El lugar era inhóspito, en la selva, en el trayecto que conduce hacia la ciudad de Carmona. En este accidente atendí soldados con amputaciones traumáticas de mano, de miembros inferiores, fracturas de tibia y peroné, traumas y fracturas de cráneo, traumas oculares, etcétera. Les realicé el tratamiento con profilaxis del shock, con muchas dificultades, sin sueros, colocados en la tierra y, además, rápidamente comenzó a hacerse de noche, por lo que para continuar la atención tuve que auxiliarme de las luces de los camiones.

¿En esta vorágine de trabajo le dio tiempo a atender a la población civil?

En Mama Rosa trabajamos en la construcción de escuelas rústicas para los combatientes, y comenzamos a atender a la población. Allí las principales enfermedades eran paludismo, anemia, desnutrición y parasitismo. A los pacientes les facilitaba las medicinas que tenía, como cloroquina, primaquina, aspirinas y algunos antibióticos. Pero realmente era muy poco lo que podía hacer y prácticamente la atención principal era a los combatientes por la misma intensidad de la guerra.

Estando en Mama Rosa, y cuando ya había pasado la mayor tensión, comienzo a presentar hipertensión arterial. En mayo me remiten a Luanda, donde me hacen un chequeo, pero al cuarto día solicito irme nuevamente para el frente con mis compañeros.

¿Su estancia en Angola la finalizó en el frente?

No. Poco tiempo después de regresar a Mama Rosa, el comandante Samuel Rodiles (hoy general), en ese entonces segundo jefe de retaguardia de la Misión Militar Cubana en Angola, realizó un recorrido por la zona. Habló conmigo y me explicó que el clínico cubano en el hospital de Luanda estaba solo con una gran carga de trabajo, por lo cual sería conveniente que yo fuera a ayudarlo. Ya yo tenía poco trabajo, pues había concluido la guerra y, además, teniendo en cuenta la labor que había realizado durante la ofensiva, deciden enviarme para la capital. Sinceramente no se sabía qué era mejor, pues en el hospital de Luanda tenía que ver a más de cien pacientes en un día, y en el frente yo estaba más tranquilo y junto a mi gente, con los que hice toda la guerra.

• **OBJETIVO DEL EJERCICIO**
Responda estas preguntas según el texto de la página:
1. ¿Hacia qué ciudad conduce el trayecto donde ocurrió el accidente?
2. ¿Qué medicinas se facilitaban a los pacientes en Mama Rosa?
3. ¿A cuántos pacientes en un día había que ver en el hospital de Luanda?

• **FRAGMENTOS DE ENTRADAS**
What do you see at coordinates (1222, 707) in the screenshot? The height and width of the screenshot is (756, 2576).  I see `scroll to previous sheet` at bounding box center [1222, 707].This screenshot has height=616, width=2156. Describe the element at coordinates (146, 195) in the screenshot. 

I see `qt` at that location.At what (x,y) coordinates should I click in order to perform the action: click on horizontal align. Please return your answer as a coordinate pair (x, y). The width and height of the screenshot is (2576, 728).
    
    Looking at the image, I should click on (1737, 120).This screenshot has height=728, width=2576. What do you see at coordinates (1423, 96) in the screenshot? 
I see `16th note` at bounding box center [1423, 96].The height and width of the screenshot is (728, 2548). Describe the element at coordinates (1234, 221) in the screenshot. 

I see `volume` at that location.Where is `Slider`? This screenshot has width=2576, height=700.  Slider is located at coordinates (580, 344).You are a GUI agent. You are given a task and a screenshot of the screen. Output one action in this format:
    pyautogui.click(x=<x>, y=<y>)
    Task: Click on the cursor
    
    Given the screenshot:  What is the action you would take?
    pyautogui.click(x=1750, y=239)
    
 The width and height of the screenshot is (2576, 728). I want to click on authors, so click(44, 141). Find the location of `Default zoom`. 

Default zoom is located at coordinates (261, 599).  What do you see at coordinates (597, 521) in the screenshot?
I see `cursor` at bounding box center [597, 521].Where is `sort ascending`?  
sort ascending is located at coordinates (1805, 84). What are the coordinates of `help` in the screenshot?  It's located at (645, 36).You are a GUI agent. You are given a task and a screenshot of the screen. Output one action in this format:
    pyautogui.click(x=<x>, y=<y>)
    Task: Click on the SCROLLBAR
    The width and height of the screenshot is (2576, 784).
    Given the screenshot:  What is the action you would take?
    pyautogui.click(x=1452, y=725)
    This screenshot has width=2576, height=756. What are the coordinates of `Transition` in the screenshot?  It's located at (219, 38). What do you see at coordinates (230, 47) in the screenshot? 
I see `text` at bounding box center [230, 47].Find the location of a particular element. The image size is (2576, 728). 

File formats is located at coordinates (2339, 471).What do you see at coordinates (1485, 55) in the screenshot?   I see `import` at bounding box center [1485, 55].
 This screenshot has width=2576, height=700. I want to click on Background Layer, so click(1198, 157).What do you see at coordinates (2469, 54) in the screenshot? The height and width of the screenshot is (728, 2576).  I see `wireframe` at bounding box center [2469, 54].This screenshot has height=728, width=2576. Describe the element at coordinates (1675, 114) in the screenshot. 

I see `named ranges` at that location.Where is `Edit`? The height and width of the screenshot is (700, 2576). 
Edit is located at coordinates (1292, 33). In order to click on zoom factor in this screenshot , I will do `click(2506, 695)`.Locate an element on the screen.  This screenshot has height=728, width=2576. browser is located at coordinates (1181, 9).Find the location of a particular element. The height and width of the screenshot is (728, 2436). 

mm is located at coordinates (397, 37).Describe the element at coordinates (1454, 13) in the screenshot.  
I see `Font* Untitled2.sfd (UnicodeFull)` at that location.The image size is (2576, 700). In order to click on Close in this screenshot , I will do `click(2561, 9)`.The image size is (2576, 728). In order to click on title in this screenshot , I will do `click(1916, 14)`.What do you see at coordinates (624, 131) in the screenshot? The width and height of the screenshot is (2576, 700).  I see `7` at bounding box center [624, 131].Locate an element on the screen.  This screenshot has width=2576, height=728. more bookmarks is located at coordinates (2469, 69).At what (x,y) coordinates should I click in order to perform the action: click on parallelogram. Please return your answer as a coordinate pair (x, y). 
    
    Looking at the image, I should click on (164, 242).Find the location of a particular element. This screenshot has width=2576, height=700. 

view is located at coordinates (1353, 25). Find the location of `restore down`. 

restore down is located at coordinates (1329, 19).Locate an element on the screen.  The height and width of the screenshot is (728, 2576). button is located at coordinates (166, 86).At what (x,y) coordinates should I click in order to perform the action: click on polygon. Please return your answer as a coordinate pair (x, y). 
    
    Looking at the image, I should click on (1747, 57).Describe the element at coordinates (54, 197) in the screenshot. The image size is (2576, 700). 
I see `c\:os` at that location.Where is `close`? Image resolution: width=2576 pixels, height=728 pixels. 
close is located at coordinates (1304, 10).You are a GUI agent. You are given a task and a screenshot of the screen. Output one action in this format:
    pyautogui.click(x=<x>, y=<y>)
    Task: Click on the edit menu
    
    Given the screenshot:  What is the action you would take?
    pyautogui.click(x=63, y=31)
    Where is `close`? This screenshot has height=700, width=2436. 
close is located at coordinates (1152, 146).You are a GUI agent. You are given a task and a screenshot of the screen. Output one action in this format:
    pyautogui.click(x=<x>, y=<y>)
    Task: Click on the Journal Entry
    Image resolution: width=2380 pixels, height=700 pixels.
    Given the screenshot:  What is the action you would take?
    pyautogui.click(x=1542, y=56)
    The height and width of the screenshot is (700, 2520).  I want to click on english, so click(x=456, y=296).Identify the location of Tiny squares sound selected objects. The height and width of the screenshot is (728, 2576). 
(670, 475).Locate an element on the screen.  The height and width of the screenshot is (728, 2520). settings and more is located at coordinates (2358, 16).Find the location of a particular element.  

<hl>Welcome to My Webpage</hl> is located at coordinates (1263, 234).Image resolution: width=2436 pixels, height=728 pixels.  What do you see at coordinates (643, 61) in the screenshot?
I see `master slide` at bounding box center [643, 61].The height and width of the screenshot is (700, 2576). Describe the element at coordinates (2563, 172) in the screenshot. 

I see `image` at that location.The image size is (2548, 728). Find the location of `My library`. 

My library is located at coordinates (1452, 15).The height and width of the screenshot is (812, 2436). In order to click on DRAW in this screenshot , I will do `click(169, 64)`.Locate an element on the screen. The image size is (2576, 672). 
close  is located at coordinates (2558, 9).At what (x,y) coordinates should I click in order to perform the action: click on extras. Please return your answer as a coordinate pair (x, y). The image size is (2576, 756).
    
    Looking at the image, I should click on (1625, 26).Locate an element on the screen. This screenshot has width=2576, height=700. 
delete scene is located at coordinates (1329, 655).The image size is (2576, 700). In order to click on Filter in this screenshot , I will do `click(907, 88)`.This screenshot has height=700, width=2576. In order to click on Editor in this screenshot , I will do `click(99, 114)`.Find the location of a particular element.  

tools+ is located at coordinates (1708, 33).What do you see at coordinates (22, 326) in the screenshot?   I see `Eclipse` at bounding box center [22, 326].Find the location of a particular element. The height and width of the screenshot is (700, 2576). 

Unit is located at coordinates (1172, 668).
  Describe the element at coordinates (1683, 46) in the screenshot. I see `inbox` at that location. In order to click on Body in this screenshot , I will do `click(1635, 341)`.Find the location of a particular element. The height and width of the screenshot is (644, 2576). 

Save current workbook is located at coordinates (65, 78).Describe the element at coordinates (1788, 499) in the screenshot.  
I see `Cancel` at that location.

• **SOLUCIÓN**
1. Hacia la ciudad de Carmona.
2. Cloroquina, primaquina, aspirinas y algunos antibióticos.
3. A más de cien pacientes.